We witness such act of self giving in the lives of countless followers of Christ. Among these let us just recount the death of a Polish priest, Maximilian Kolbe, who offered his life for the life of a prisoner in the concentration camp of Auschwitz where several million persons were put to death.
The name Auschwitz will continue to go down in history as a name suggesting inhuman atrocity and a place of horror. It earned the name "death camp". Some called it "death factory". It has left a scar in the face of humanity, reminding man of his worst. But this is just one side of Auschwitz.
The other side of Auschwitz is that it became a crucible for the best of man. Here, persons were tried "like gold in a furnace" and among the many who had been cleansed and purified in this crucible, the person of Fr. Kolbe stood out.
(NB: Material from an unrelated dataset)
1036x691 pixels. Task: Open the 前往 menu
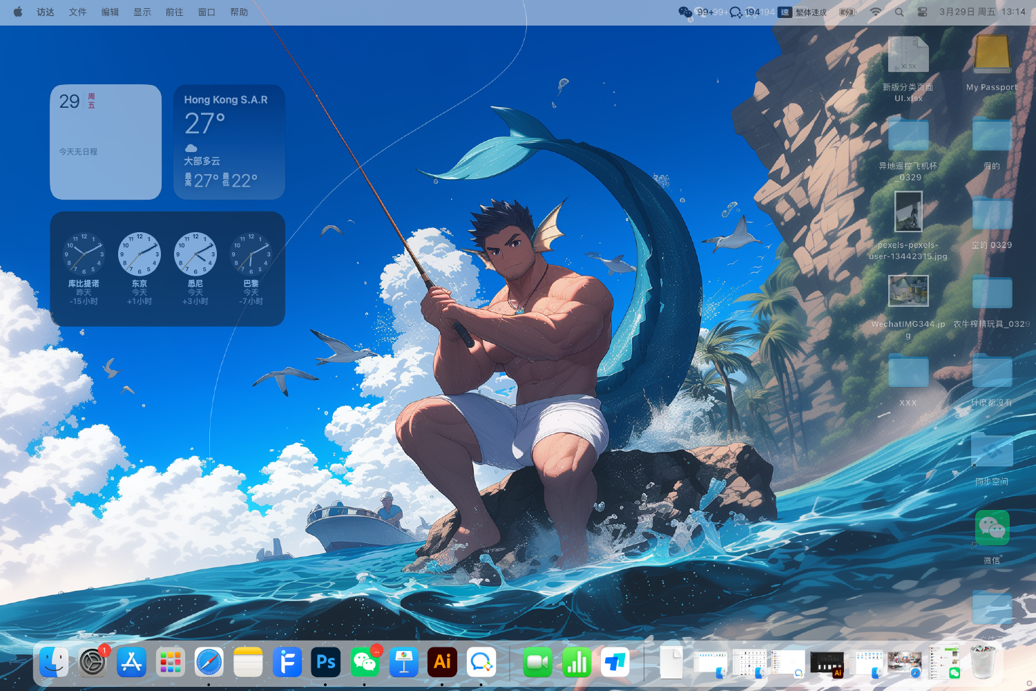coord(174,12)
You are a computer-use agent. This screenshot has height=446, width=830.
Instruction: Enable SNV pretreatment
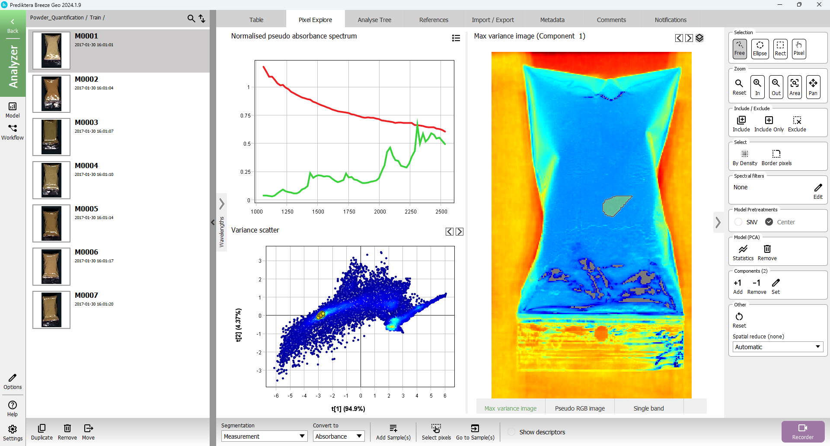point(739,222)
It was in the month of August in 1941 when this event took place. Maximilian was among the prisoners in the camp of Auschwitz. One day a prisoner escaped from block 14 where Father Kolbe belonged. Terror gripped the rest of the prisoners. If the prisoner did not return the following day, ten other prisoners of his block would be put to a painful death in the "starvation dungeon"—a death from starvation and thirst.
The prisoner who escaped did not come back. The Commandant picked ten men who were to die. Among these men was Sergeant Gajownczek; a man with a wife and children. He cried, "My poor wife! My poor children!"
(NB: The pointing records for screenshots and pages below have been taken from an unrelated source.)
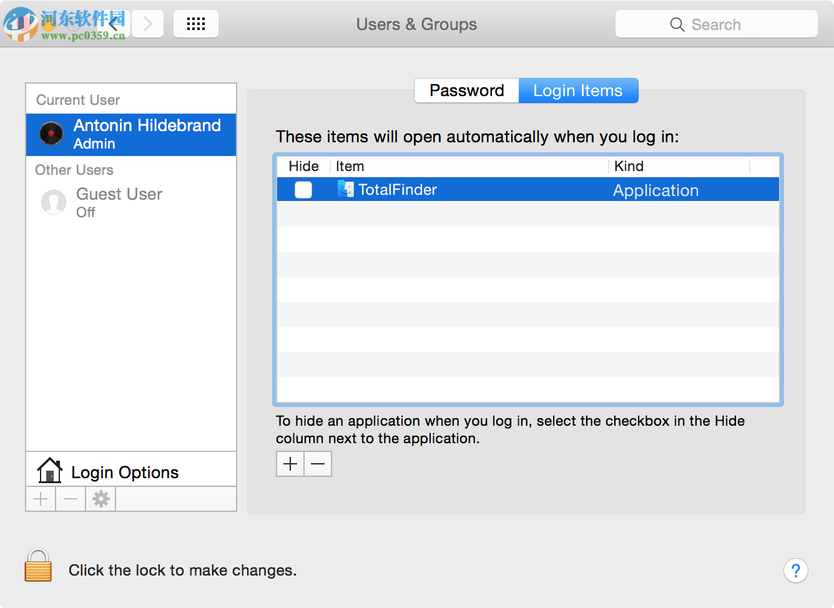Click the forward navigation arrow
The width and height of the screenshot is (834, 608).
(x=147, y=23)
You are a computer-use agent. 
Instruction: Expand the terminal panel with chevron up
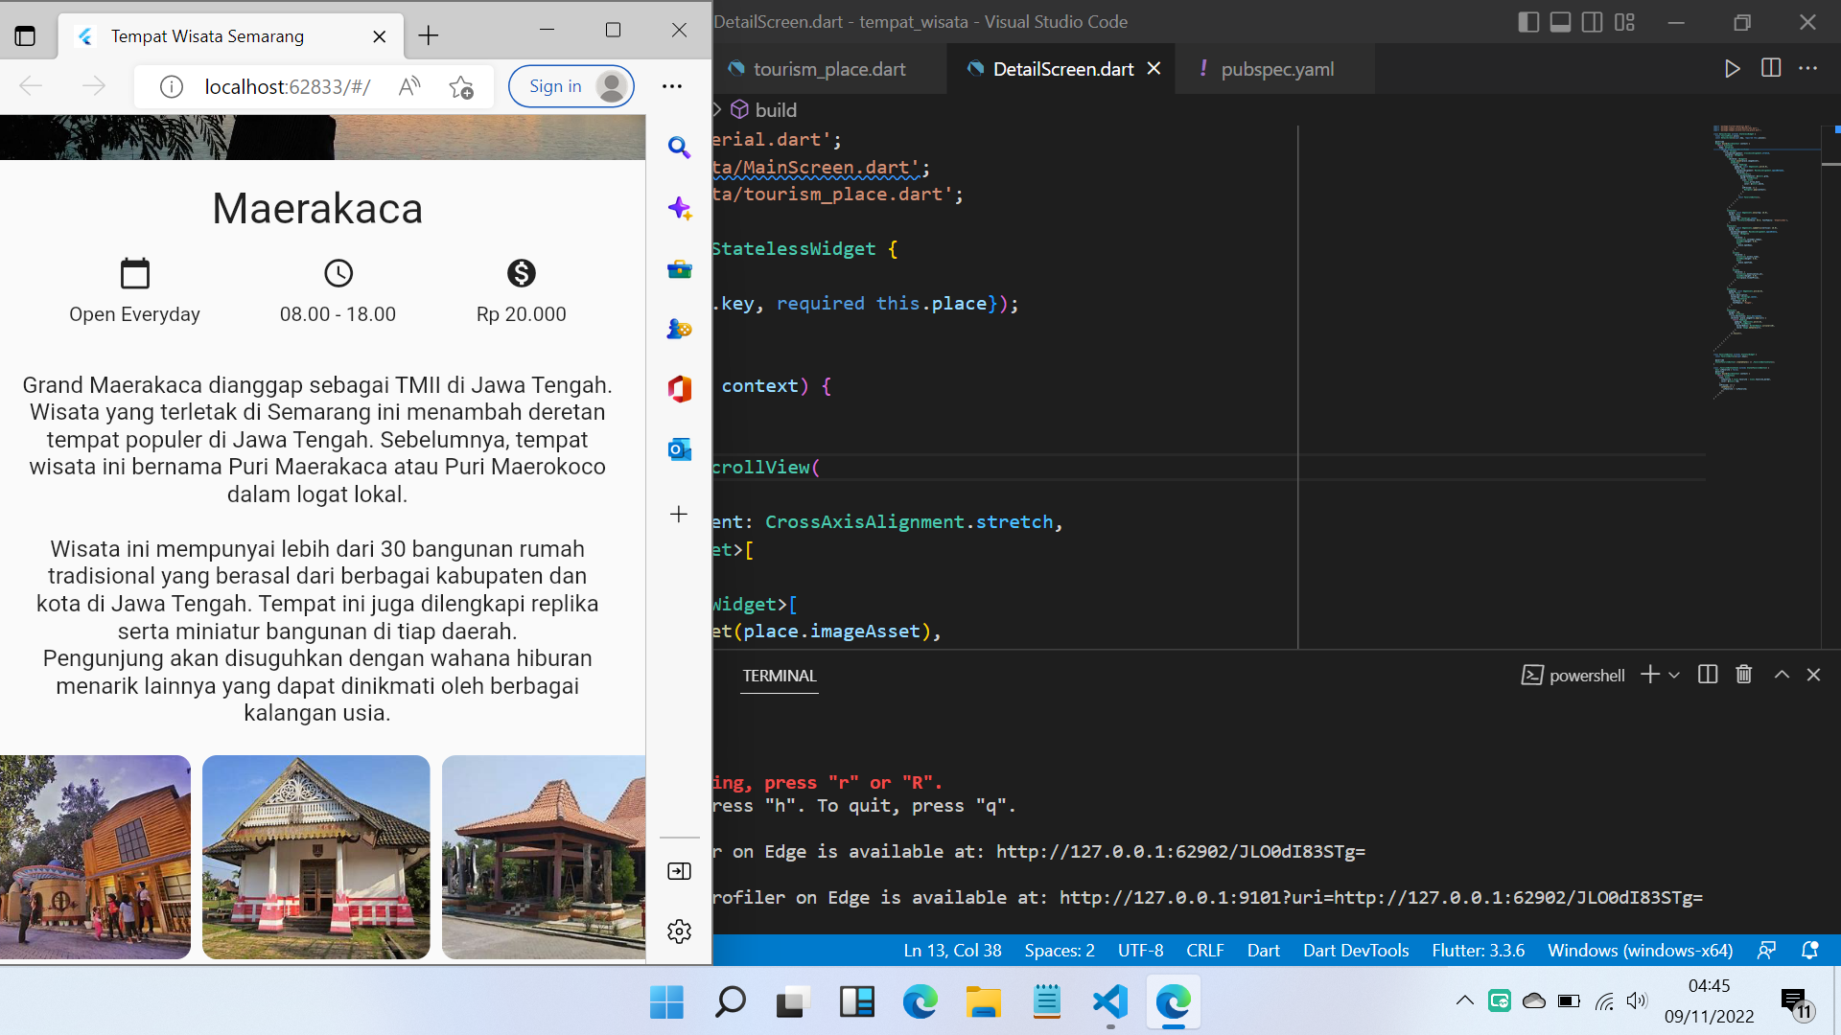1782,674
Hearing that cry, Father Kolbe moved out of his line and stood before the Commandant and said, "I ask to die in the place of that man."
Quite bewildered at the request, the Commandant paused for sometime and asked, "Why?"
"Because he has a wife and children and I am old and feeble."
"And who are you?" asked Commandant Fritsch.
"I am a Catholic priest," answered Maximilian. Such an answer left no room for Fritsch to refuse. Kolbe was condemned to death along with the nine. During his canonization, he was proclaimed a martyr of love as well as a martyr for the faith.